Today marks a sad day in America as legendary folk musician Pete Seeger passed away at the age of 94.
The loss doesn’t just affect the music community. Seeger’s death affects generations of Americans, whether many people know that or not. Clearly at the tender of 94, he lived to see a few of them.
Seeger was a friend a former bandmate of folk legend Woody Guthrie. Guthrie rose to notoriety in the 1930’s as the voice of millions of Americans during the Dust Bowl crisis throughout the South Central United States. His guitars were always adorned with the saying “This Machine Kills Fascists.”
The two met and formed a folk group in New York City, a radical idea back then, and began to sing for social change. While some called them communists during World War II, whom they were affiliated with early in their careers, others believed their music to be Nazi propaganda. He was later blacklisted in the McCarthy era of the 1950’s.

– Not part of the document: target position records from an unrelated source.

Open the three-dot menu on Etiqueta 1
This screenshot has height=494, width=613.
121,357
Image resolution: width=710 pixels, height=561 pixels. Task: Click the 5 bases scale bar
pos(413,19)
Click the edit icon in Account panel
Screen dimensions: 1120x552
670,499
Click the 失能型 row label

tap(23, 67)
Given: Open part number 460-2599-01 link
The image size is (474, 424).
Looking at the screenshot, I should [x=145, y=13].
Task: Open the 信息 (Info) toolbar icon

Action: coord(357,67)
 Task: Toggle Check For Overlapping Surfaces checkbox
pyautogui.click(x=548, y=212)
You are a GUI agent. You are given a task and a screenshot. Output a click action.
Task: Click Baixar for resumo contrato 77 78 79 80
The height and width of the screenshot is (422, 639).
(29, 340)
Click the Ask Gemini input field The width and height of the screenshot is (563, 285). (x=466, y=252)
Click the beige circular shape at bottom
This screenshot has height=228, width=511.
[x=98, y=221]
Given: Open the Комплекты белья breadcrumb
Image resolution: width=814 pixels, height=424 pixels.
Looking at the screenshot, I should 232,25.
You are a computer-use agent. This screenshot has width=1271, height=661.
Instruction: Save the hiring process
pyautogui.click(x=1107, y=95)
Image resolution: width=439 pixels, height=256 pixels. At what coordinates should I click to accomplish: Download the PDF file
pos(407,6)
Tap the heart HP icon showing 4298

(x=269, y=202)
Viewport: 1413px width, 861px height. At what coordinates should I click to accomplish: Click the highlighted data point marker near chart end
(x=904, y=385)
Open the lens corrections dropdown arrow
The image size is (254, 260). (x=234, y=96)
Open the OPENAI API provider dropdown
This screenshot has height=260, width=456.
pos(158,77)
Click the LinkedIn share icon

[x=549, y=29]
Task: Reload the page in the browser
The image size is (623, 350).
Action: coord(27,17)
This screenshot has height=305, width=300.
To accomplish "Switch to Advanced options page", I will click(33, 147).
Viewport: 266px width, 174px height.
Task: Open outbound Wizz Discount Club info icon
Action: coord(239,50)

While Guthrie passed many years ago at only 55 years of age in 1967, Seeger continued to perform and operate with the same ideologies as Guthrie. His banjo read “This Machine Surrounds Hate and Forces it to Surrender.”
Seeger was a vocal activist on many subjects during his time, including but limited to civil rights, environmentalism, international disarmament and the Vietnam War.
My mom remembers seeing Seeger numerous times at rallies in the Los Angeles area and at UCLA in protest to the turmoil in the US in those times.
To millions of baby boomers, Seeger was a voice of reason during a very troublesome time in American history.
His exploits will not earn him a national monument or a day in his honor most likely, but his warm ability to bring people together through music and create a united voice that could not be silenced will always be in the hearts of those who lived to see those days.